— Exercise aim —
Only the lines running from the line with "You are a computer-use agent. The image" to the end of the listing below should be copied, exactly, without pictures.

— Given information —
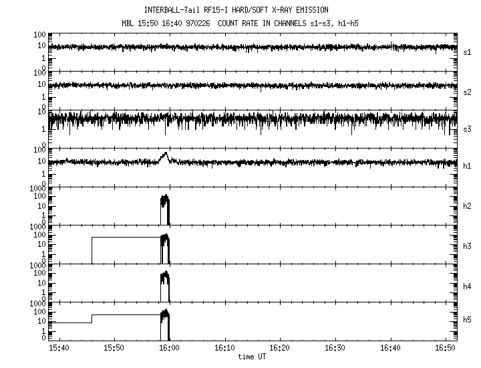Select the h2 channel label
This screenshot has width=481, height=368.
[468, 206]
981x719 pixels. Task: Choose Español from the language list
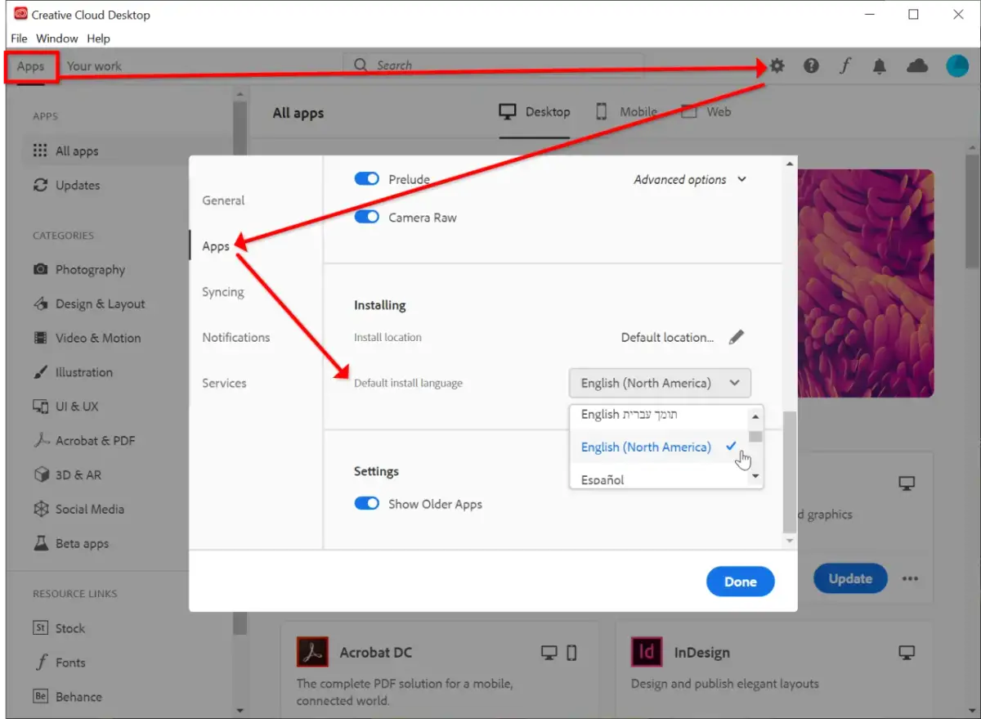602,480
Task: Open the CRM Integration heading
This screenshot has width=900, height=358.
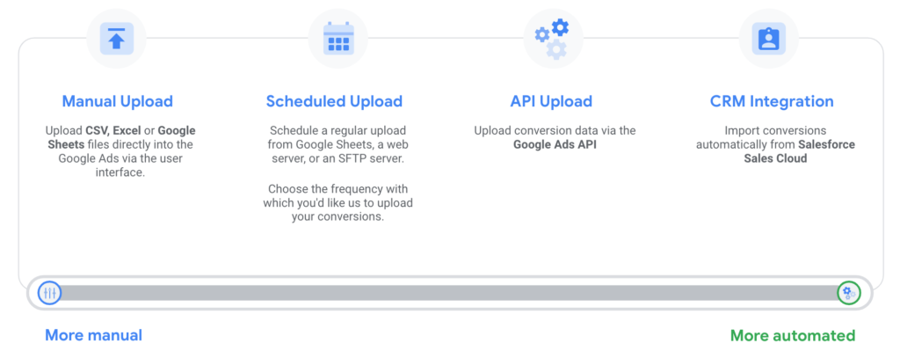Action: (772, 102)
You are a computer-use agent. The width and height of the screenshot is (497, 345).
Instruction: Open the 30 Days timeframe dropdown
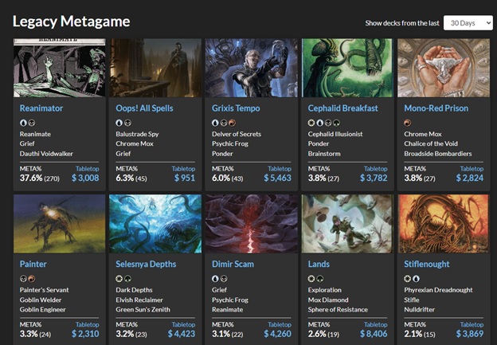point(468,23)
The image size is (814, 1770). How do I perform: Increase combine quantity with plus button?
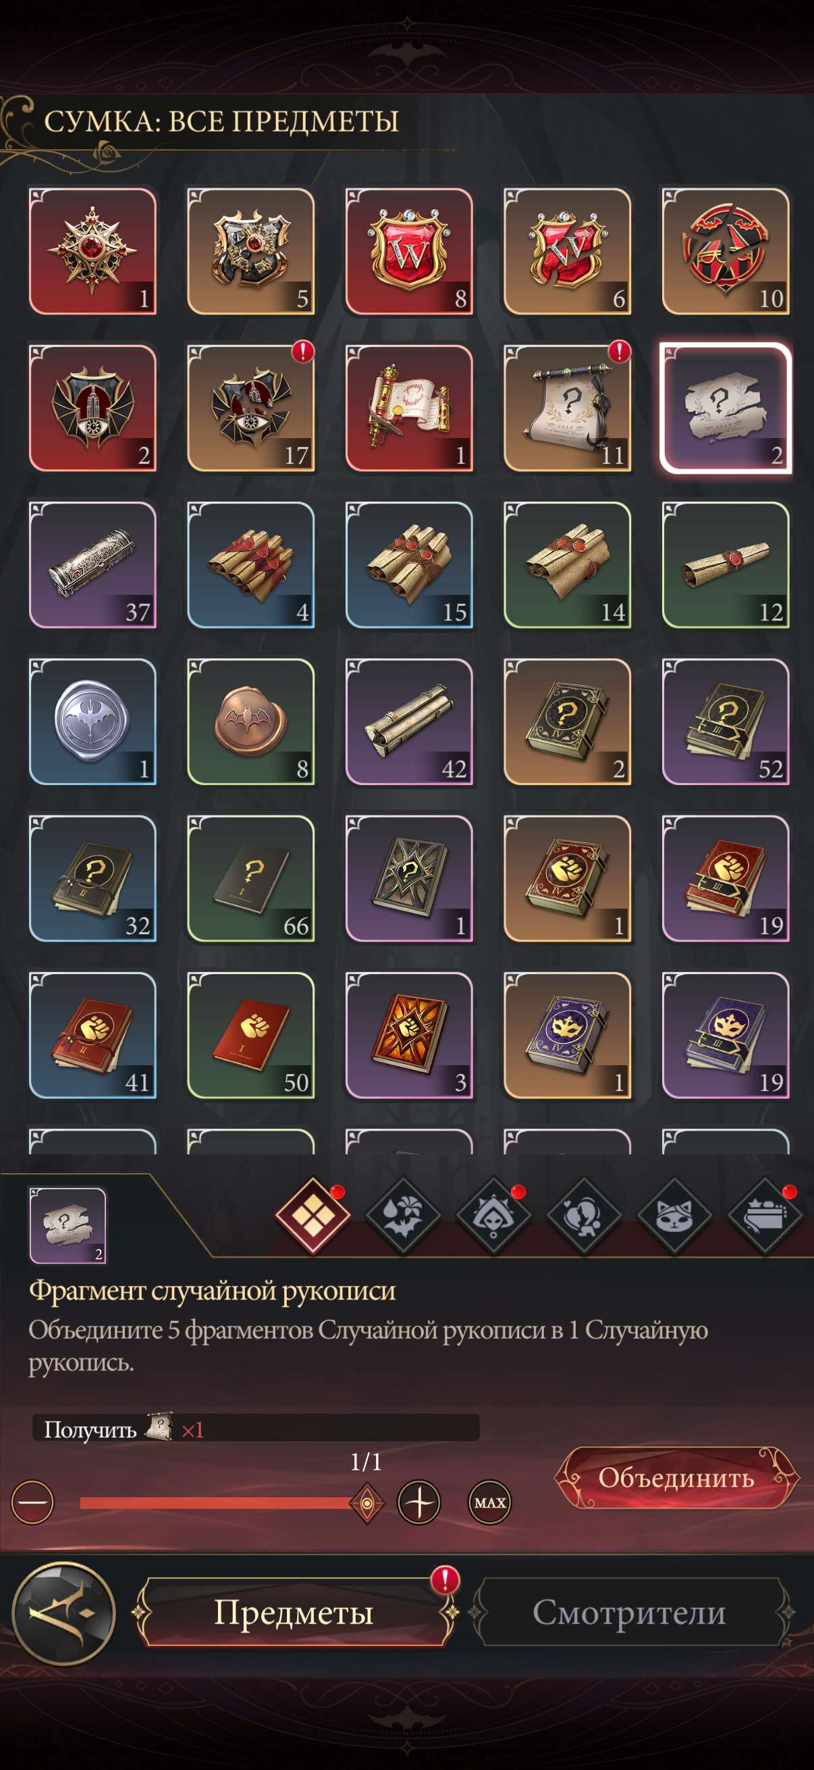(x=419, y=1503)
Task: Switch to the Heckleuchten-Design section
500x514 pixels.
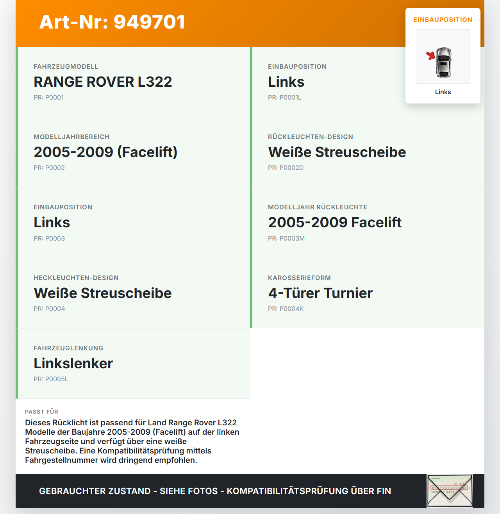Action: pyautogui.click(x=103, y=293)
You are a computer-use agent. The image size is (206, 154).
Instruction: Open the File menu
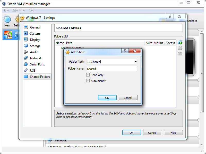point(6,10)
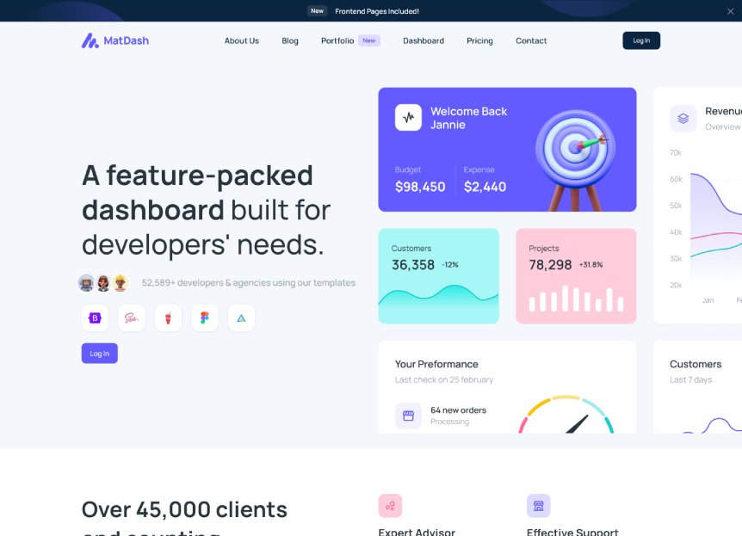Click the purple Effective Support icon

tap(538, 506)
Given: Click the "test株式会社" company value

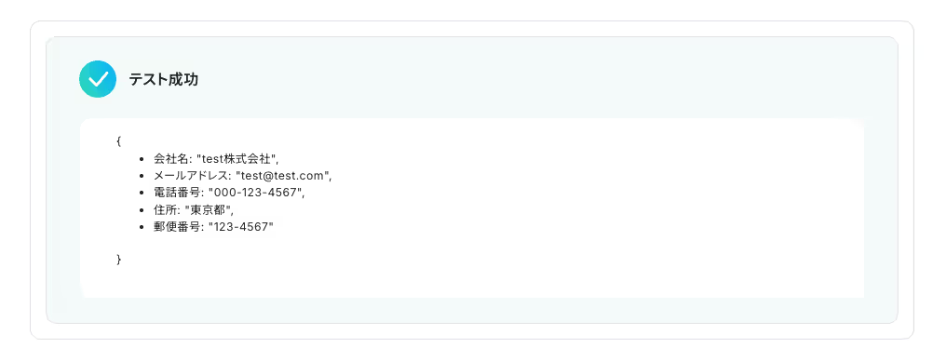Looking at the screenshot, I should (x=237, y=159).
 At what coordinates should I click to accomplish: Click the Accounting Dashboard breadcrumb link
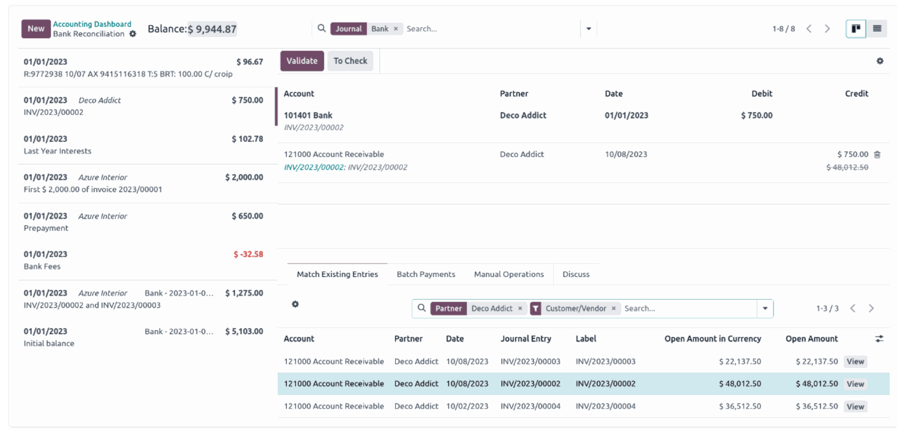[x=92, y=24]
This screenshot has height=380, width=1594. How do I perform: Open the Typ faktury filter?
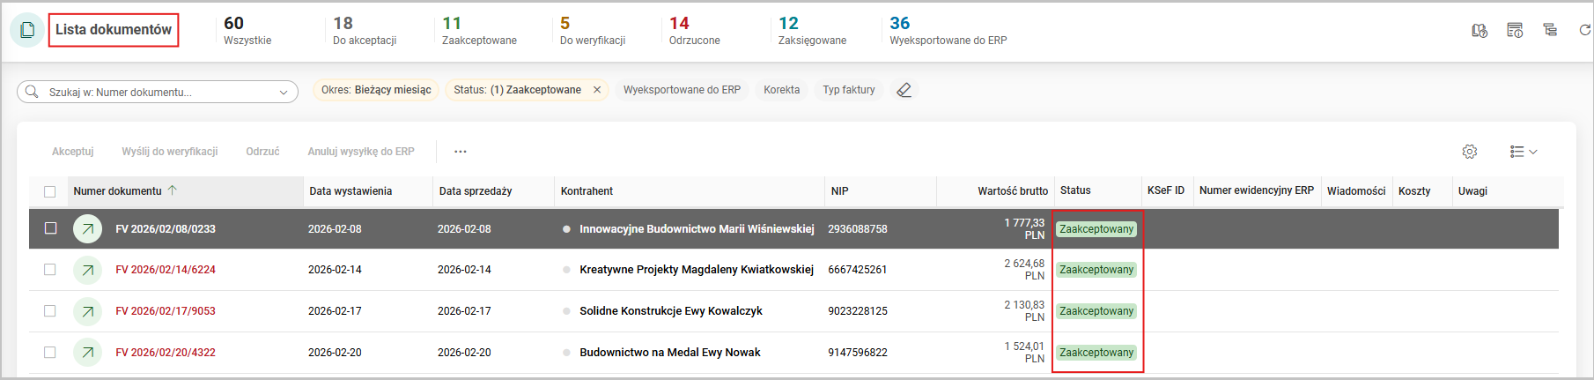848,90
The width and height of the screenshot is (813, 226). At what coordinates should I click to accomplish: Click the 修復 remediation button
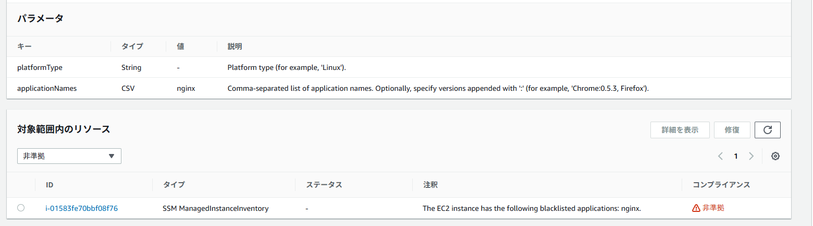pos(732,130)
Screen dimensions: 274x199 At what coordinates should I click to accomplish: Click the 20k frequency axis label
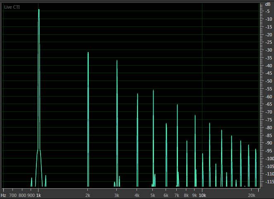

— Final answer —
You are a computer-use agent. The image size is (206, 154).
Instruction: Open the File menu
point(6,10)
Click the purple Effective Support icon

tap(538, 506)
Given: Click the "test株式会社" company value

Looking at the screenshot, I should (x=237, y=159).
 At what coordinates should I click to accomplish: Click the Accounting Dashboard breadcrumb link
[x=92, y=24]
This screenshot has height=380, width=1594. How do I perform: Open the Typ faktury filter?
848,90
The width and height of the screenshot is (813, 226). At what coordinates should I click to accomplish: Click the 修復 remediation button
pos(732,130)
Screen dimensions: 274x199 At what coordinates should I click to accomplish: Click the 20k frequency axis label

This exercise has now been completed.